## Material for the task
----
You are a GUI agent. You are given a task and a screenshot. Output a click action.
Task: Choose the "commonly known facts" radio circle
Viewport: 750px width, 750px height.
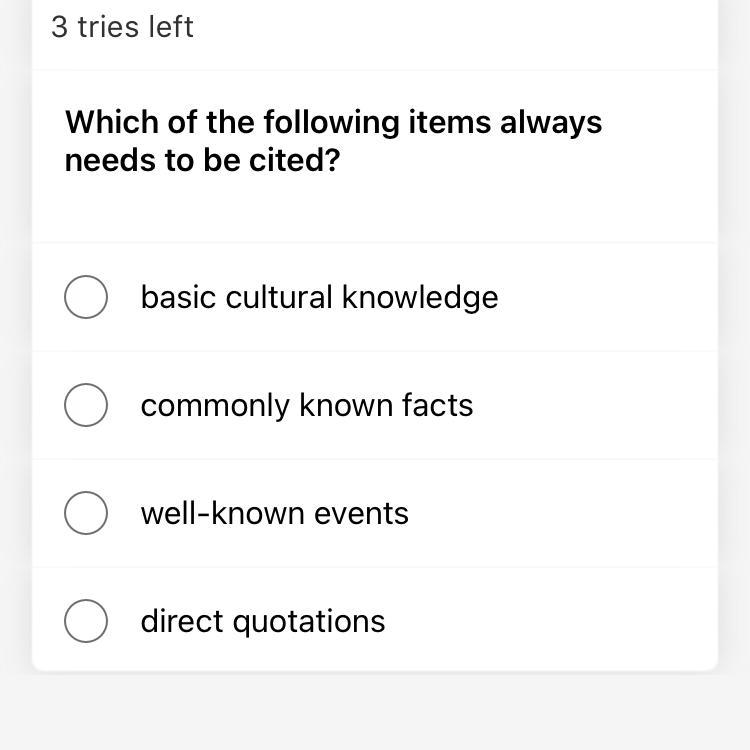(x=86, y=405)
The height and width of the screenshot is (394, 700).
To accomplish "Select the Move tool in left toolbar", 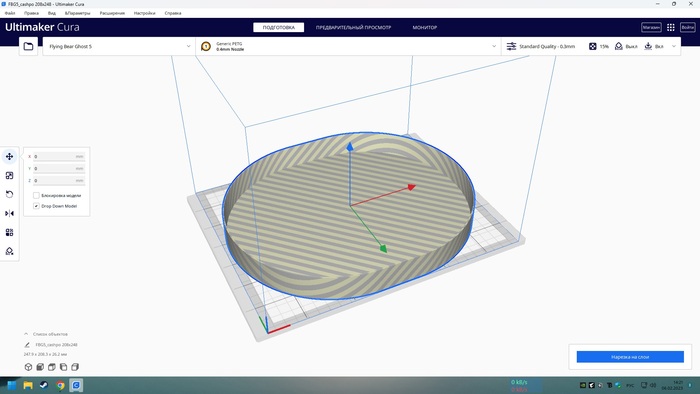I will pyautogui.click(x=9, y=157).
----
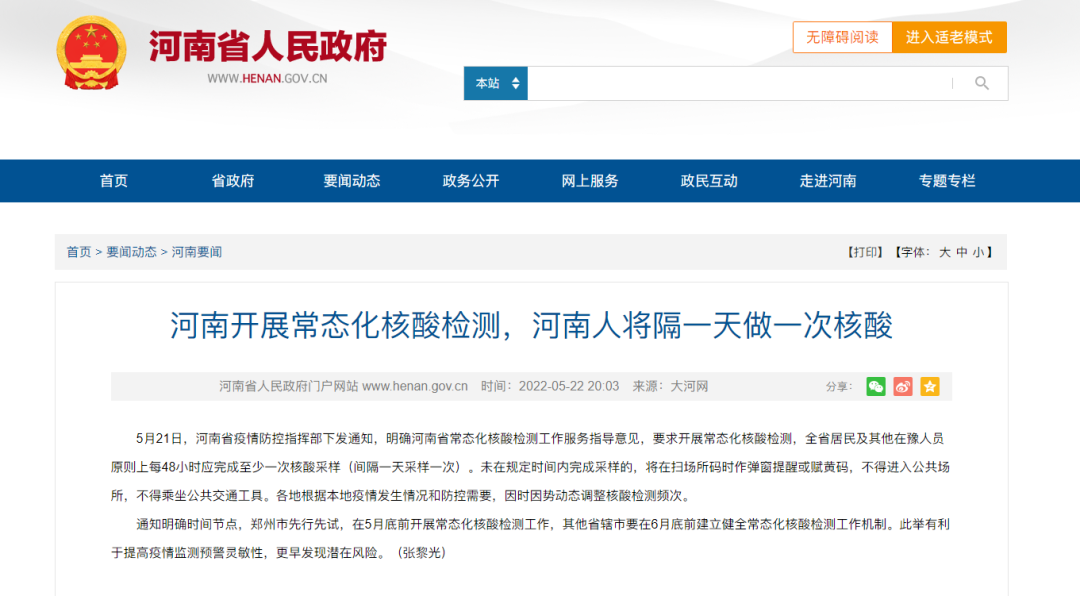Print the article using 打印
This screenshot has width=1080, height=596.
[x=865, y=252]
----
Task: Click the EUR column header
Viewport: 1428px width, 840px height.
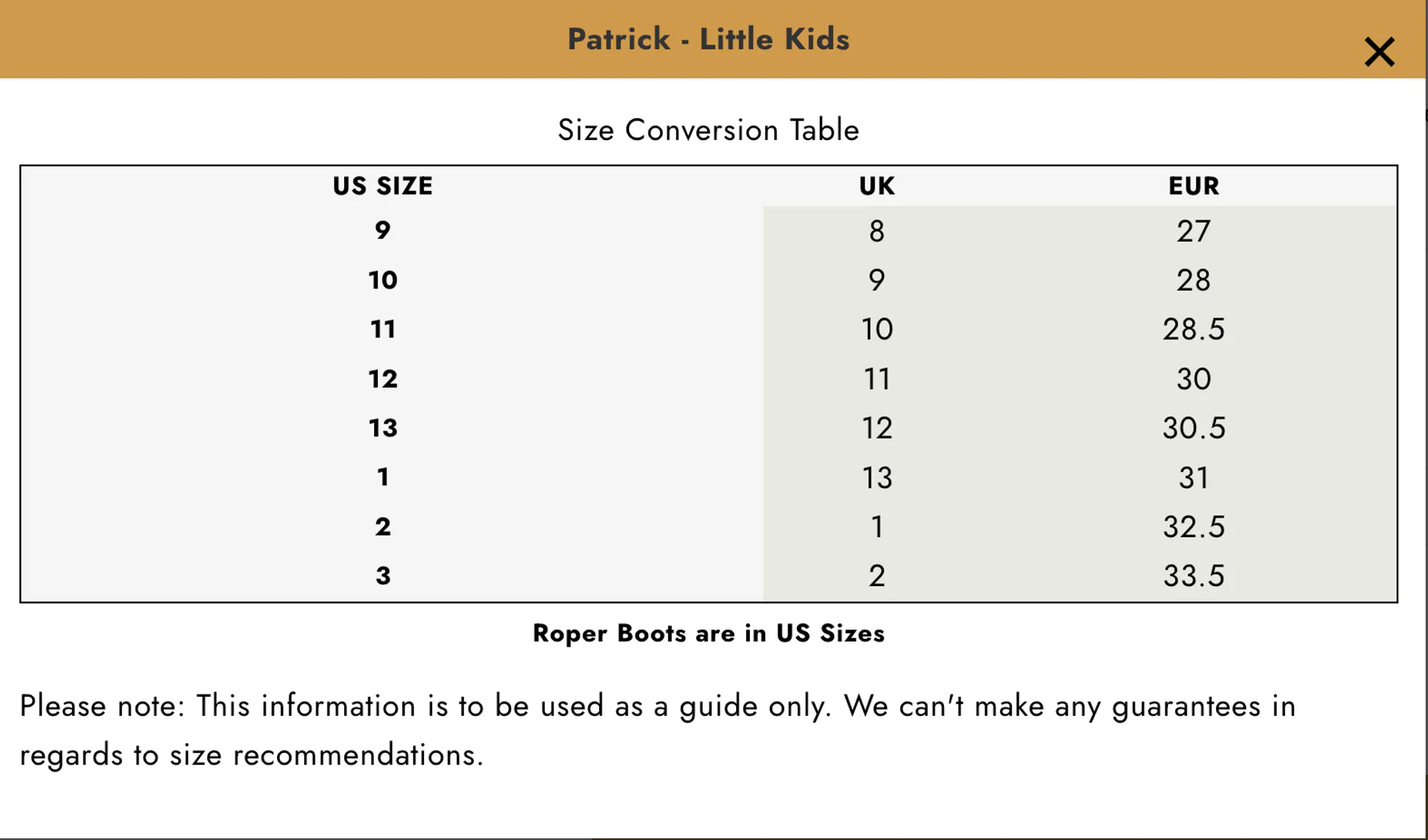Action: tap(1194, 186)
----
## Goal of the exercise
Copy the items from the line containing "Task: Click the EUR column header" through the line containing "Action: tap(1194, 186)", substituting "USD" for "EUR" and changing nothing else. Leave the picture out of your copy.

## Exercise output
Task: Click the USD column header
Viewport: 1428px width, 840px height.
Action: tap(1194, 186)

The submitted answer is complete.